At a time when it feels like bands in Hot Mulligan’s sphere are co-opting puffy therapeutic language as a form of clout-chasing – “radical empathy” is 2023’s “angular” or “ethereal” or whatever – they consider that their honesty about the shittiest possible emotions serves as a kind of artistic integrity check. But as a band that are now elder statesmen in their genre on account of making two successful albums, they face a longview question that’s troubled pretty much every single artist topping the poster at When We Were Young – what happens when your audience clamors for the songs you wrote at the most cringe time in your life?
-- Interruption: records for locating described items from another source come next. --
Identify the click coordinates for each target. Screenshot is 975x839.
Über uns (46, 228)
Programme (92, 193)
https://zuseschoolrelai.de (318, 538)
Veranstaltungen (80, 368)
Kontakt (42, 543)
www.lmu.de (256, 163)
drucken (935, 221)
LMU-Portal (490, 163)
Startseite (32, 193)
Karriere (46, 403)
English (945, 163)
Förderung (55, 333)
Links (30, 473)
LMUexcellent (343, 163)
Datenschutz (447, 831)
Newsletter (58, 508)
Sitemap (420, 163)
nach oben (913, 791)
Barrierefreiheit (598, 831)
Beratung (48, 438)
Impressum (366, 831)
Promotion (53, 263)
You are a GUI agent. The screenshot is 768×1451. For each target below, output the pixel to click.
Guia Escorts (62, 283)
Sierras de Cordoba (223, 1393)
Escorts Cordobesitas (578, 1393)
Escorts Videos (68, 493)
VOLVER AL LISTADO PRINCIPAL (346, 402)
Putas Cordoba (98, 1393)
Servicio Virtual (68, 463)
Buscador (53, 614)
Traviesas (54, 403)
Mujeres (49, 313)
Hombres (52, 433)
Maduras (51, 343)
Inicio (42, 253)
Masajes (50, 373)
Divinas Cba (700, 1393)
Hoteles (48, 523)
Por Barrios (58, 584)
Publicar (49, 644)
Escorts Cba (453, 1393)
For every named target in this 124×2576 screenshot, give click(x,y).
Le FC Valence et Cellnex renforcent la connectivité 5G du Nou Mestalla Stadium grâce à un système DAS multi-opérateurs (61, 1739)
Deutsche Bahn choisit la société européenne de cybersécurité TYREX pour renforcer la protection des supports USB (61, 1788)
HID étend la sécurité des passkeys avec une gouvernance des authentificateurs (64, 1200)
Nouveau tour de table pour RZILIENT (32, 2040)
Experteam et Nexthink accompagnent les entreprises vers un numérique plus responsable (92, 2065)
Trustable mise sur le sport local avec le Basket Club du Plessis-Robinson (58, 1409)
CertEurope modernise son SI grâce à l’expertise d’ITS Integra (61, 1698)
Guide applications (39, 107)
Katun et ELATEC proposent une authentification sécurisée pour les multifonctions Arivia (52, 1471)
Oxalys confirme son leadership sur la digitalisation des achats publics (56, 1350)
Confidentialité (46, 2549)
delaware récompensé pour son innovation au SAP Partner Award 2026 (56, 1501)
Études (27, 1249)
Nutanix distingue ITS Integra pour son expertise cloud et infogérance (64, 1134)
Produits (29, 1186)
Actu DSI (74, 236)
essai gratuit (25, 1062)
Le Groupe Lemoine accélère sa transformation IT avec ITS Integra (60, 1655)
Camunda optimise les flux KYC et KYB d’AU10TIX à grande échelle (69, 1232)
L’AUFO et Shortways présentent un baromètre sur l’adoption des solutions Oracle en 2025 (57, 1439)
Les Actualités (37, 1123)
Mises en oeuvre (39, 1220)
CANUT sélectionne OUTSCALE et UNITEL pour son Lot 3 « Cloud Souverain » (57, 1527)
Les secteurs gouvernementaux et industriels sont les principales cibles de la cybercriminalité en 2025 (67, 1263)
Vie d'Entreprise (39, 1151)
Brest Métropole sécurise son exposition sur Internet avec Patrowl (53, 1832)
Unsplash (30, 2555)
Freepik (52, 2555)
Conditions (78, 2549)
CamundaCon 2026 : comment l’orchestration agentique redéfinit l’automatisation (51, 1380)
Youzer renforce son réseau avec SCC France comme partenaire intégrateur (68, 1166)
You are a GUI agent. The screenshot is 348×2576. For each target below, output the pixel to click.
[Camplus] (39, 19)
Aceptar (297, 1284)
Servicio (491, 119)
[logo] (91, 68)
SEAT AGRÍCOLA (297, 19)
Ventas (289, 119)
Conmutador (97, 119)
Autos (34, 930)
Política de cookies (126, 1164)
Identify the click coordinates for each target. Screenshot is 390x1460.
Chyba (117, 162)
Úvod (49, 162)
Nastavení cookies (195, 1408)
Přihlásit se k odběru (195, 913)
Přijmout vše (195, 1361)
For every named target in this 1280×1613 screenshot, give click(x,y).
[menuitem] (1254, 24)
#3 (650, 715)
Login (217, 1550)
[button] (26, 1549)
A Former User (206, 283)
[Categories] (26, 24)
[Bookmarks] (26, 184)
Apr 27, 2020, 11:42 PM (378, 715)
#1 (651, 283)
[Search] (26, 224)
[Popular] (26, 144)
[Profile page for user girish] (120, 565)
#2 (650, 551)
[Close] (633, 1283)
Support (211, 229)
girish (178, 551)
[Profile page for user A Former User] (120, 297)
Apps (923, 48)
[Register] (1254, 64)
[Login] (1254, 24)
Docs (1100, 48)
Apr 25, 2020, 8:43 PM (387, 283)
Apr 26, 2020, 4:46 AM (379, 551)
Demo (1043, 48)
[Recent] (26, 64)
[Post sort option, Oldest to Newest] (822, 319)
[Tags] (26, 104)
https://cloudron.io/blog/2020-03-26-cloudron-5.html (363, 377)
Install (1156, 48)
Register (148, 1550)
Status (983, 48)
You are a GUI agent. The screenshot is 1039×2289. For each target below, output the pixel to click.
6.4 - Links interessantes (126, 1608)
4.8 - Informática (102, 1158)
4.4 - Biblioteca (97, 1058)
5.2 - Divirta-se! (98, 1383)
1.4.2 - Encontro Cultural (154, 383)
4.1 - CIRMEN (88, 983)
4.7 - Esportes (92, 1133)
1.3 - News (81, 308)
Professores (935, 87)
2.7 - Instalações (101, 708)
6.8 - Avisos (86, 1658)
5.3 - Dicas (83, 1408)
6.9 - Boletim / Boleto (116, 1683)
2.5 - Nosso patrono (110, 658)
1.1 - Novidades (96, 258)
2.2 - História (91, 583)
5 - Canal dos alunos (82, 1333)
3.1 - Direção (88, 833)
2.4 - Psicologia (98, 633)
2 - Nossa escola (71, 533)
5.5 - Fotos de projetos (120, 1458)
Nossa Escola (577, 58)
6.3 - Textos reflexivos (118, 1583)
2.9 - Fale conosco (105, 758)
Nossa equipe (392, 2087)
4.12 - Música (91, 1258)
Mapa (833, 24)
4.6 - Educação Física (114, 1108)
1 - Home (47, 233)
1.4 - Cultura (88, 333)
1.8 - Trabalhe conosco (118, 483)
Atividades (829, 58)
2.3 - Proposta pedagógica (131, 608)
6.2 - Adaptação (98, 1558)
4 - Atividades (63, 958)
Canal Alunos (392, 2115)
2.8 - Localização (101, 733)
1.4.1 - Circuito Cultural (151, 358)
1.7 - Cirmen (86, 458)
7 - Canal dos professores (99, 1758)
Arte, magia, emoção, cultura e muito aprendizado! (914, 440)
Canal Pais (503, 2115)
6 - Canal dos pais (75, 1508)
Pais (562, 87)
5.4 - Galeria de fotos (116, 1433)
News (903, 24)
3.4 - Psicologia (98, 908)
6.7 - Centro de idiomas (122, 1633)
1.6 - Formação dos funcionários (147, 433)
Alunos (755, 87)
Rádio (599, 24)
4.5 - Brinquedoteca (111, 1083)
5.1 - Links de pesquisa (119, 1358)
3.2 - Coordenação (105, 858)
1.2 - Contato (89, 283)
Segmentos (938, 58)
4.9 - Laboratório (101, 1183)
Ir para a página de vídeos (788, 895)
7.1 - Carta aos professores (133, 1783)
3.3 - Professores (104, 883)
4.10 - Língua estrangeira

I won’t name names, but if you’ve ever loved a pop-punk band from the early 2000s, you’ve also probably seen them play some of the most half-assed festival sets imaginable a decade later.

“My songs on [Pilot] are the ‘relationship songs’ and they do not hold up to me at all,” Freeman admits. “I play it and it’s like, that was cool that I wrote that.” Sanville concurs, “A lot of those are general feelings that I can identify and I still relate to it in a way because I was stuck in that for so long.” Alluding to When We Were Young’s infamous wind-induced cancellation in 2022, Tanville comes up with an inventive solution for how to deal with this dissonance: “We say that we’re playing, but what’s really gonna happen is that I’m gonna bring a wingsuit and stand there with my arms spread and see how far away I can get.” Freeman’s head immediately drops into his hands, and as with most things Hot Mulligan, it’s not entirely clear whether you’re meant to laugh or wince at an unguarded and potentially costly moment of candor. Judging from Freeman’s reaction, it’s probably both — “Keep your location on so I can pin you.”